- PROBLEM REQUIREMENTS -
Search the material below for the word "label". Copy every line that has it.
* * *
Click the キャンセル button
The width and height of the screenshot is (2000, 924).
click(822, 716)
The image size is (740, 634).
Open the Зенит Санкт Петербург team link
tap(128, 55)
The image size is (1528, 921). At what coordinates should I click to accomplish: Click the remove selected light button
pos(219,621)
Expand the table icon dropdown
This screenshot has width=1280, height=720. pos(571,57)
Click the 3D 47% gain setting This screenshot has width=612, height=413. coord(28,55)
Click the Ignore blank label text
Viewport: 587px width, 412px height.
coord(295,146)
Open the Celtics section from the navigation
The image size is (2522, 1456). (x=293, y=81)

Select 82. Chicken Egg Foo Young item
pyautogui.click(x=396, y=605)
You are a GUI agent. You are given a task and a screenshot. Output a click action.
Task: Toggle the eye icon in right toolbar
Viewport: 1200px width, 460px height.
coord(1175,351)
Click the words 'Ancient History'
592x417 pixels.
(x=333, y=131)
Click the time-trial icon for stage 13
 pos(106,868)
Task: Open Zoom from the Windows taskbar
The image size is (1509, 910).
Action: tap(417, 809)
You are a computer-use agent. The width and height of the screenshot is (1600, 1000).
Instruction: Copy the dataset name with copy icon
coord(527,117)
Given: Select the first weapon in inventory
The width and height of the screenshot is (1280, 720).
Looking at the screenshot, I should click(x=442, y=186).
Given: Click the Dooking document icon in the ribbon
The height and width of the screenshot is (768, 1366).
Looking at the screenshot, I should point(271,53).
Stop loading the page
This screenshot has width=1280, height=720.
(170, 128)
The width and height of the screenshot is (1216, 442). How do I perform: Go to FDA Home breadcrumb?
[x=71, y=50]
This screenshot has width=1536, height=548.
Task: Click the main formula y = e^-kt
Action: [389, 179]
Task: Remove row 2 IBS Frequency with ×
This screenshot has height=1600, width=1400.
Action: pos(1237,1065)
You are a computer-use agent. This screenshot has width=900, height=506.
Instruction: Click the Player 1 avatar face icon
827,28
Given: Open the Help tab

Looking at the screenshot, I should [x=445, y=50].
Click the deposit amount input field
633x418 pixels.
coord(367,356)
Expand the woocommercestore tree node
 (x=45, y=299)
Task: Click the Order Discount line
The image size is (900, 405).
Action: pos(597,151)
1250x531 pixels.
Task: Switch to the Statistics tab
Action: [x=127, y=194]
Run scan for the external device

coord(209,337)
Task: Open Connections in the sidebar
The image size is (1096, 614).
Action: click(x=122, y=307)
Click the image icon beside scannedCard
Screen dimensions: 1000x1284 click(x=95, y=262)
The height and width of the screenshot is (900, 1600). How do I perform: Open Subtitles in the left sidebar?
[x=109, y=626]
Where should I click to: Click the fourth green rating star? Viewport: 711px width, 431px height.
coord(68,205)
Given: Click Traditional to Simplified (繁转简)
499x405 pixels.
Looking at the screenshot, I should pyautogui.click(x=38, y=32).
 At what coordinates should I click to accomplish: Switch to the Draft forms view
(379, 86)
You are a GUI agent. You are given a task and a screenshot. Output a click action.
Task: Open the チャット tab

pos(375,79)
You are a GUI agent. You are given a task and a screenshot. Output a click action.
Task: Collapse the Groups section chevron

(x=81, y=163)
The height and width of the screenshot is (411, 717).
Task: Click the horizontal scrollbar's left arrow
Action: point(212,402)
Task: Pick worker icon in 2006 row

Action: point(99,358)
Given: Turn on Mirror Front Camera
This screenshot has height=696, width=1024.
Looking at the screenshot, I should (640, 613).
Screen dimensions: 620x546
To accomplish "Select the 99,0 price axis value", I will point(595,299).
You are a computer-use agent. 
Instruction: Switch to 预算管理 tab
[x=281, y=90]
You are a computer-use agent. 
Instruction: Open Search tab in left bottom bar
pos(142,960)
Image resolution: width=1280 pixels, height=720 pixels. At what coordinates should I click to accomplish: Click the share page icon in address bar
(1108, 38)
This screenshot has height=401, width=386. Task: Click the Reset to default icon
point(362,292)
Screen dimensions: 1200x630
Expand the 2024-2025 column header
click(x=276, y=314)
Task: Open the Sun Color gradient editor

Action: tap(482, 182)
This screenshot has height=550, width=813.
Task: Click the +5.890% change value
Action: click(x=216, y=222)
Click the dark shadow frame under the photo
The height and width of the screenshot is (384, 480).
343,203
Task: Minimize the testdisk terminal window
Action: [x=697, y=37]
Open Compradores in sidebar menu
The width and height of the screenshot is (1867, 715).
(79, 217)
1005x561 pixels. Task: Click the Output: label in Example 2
* * *
- RESPONSE BOX -
Click the Ignore blank label text
1005x561 pixels. Task: Click the Output: label in Example 2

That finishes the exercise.